You see, the author is so busy pointing out all the technical details of a Terran paramedic adapting to treating alien injuries and learning how her new environment works, that there’s really not a lot of story going on. The people she associates with are just working-type aliens who discuss their technical experience, and how to update their manuals for others, but they can’t even share much in the way of intoxicating beverages, so there’s hardly any socializing between them. The author is so busy orienting the readers to details of the paramedic profession that they might not already know that the characters themselves and their potential relationships are scanted. We end up knowing all sorts of information that isn’t important, and the story just sits there without an engine. What happens to the general human/other connection story, which seems to exist as an afterthought to updating the technical manual?
This seems to particularly be an issue in some Mil-SFF, no doubt mirroring the author’s non-fiction experience. But what would a conventional book be like if it was full of explanations about everything to the same depth? Read about a gold miner, and get a complete lecture about how that works (instead of the basic flavor and setup), before getting on with the story? The history and specialties and tips for knitting or baking instead of a warm-relationship cozy?
Too much expertise and not enough relationships, living, and growth are not what readers are interested in, most of the time.
Imagine if Jack and the Beanstalk took up a lot of time telling (explaining) about cows, beans, and giants, instead of just showing what ever part of that is necessary?
Or if books about wizardry never left the minutiae of spell-weaving?
“Write what you know” is only a starting place (and, yes, you particularly don’t want to be on the hook for errors there and lose the trust of your readers). But you need more than real world competence — you need to show a world that’s more than expertise. You need to tell a story and draw your reader in. The technical expertise is only a tool.
Doing it right? I admire some of the Western work from Peter Grant where the armament and ranching/mining details are hyper-correct, and it doesn’t get in the way of the story at all. Who else do you know like that?




6 responses to “Don’t let expertise be the death of story”
The Vixen War Bride series does not let the military detail get in the way of the story of the occupation.
I’m so sad that series is over … except that if the author just dragged things out instead, that would be worse.
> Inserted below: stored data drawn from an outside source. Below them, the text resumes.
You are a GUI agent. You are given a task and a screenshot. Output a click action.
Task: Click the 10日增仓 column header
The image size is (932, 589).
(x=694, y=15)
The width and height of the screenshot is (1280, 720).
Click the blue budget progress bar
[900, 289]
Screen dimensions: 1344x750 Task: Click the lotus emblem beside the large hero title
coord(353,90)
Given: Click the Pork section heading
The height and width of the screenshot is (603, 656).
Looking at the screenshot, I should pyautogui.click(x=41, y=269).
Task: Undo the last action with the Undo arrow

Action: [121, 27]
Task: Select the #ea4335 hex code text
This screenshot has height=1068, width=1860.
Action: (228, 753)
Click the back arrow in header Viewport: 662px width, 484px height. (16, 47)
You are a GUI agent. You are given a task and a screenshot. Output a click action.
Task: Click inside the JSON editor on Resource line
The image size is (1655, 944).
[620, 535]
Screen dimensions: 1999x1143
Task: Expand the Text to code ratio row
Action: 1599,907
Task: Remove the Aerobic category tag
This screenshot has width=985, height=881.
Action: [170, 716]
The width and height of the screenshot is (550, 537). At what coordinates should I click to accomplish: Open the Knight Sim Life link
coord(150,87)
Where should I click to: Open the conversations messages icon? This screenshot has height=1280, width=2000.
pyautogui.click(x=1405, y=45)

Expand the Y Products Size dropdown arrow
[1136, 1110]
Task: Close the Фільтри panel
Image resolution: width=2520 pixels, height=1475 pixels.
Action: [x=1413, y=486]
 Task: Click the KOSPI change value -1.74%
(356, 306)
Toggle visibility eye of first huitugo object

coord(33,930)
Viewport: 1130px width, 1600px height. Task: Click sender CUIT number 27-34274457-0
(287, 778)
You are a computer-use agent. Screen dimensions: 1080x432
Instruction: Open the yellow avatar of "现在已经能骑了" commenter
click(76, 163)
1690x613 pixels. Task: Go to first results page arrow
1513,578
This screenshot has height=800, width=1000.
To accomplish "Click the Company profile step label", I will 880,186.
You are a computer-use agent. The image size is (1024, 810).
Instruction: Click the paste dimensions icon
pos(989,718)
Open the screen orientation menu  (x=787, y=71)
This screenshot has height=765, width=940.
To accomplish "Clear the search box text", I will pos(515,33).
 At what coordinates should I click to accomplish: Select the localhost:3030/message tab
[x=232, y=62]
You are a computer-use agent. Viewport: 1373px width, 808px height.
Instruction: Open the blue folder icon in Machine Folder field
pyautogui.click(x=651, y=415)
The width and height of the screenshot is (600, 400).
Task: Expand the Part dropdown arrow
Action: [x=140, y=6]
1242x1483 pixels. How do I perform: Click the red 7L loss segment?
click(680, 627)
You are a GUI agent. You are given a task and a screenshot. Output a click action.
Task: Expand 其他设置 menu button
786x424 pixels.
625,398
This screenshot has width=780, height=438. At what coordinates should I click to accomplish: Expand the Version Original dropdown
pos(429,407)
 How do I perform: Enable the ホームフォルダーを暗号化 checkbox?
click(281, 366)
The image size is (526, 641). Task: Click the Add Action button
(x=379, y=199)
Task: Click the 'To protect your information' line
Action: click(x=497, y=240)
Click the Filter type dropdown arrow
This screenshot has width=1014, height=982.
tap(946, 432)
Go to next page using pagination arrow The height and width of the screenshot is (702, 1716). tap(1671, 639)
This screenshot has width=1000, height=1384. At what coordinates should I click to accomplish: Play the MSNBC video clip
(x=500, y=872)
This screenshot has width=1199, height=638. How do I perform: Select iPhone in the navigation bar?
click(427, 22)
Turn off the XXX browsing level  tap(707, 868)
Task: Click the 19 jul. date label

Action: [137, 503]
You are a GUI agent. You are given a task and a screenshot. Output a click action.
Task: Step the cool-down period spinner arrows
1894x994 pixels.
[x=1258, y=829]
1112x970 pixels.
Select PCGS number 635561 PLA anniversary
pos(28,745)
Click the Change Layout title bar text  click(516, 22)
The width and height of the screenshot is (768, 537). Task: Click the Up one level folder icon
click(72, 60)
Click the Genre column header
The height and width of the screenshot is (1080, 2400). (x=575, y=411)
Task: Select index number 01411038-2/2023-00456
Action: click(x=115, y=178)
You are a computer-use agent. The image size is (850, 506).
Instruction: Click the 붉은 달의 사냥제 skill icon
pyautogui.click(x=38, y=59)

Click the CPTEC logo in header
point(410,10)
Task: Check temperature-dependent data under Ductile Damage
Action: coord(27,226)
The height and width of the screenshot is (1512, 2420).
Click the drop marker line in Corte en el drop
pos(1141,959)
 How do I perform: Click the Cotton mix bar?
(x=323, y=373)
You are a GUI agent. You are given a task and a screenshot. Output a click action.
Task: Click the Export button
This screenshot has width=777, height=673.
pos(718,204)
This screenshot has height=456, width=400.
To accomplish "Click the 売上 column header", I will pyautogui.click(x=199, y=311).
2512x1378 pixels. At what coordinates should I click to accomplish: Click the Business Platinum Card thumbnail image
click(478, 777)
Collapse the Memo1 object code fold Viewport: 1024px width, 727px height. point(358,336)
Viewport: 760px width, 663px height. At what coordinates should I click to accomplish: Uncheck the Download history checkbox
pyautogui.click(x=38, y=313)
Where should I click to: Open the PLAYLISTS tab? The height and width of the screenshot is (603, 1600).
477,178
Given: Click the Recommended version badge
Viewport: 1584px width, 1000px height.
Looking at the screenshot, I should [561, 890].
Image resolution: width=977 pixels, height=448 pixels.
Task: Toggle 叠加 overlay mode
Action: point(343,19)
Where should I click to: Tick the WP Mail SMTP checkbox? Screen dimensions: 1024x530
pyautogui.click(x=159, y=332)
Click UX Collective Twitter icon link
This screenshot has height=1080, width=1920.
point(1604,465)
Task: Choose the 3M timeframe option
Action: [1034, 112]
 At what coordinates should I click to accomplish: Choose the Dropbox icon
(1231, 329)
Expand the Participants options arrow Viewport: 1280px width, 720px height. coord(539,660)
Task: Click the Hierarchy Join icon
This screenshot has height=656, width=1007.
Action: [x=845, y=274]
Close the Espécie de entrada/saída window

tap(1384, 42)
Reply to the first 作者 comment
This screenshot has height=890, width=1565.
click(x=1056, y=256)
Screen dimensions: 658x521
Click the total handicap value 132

He really did get detailed about the details without getting bogged down.
I honestly haven’t been able to pick up that last book after reading the sample. We get to know characters only to have them die horribly in space. Not… not what I came for, no.
Not sure how to address this without spoilers …
…..
I’m trying to picture which main character *from the other books* dies… You already know from the end of book five what’s going to happen to the _Armstrong_ so the point of the beginning of Book 6 is, that character does something before he dies.
This last book was definitely way out of my comfort zone for violence but the Cupcake Girls was already a lot grittier and I really wanted to know how the whole thing ended.
Won’t be a problem for me. I have no expertise in anything of importance.
One does note that sometimes experience gets you thinking in a rut. Consequently, you tend to project your experience where it does not apply. What effect certain magics will have on the military, say. Or how law will changed faced with superpowers.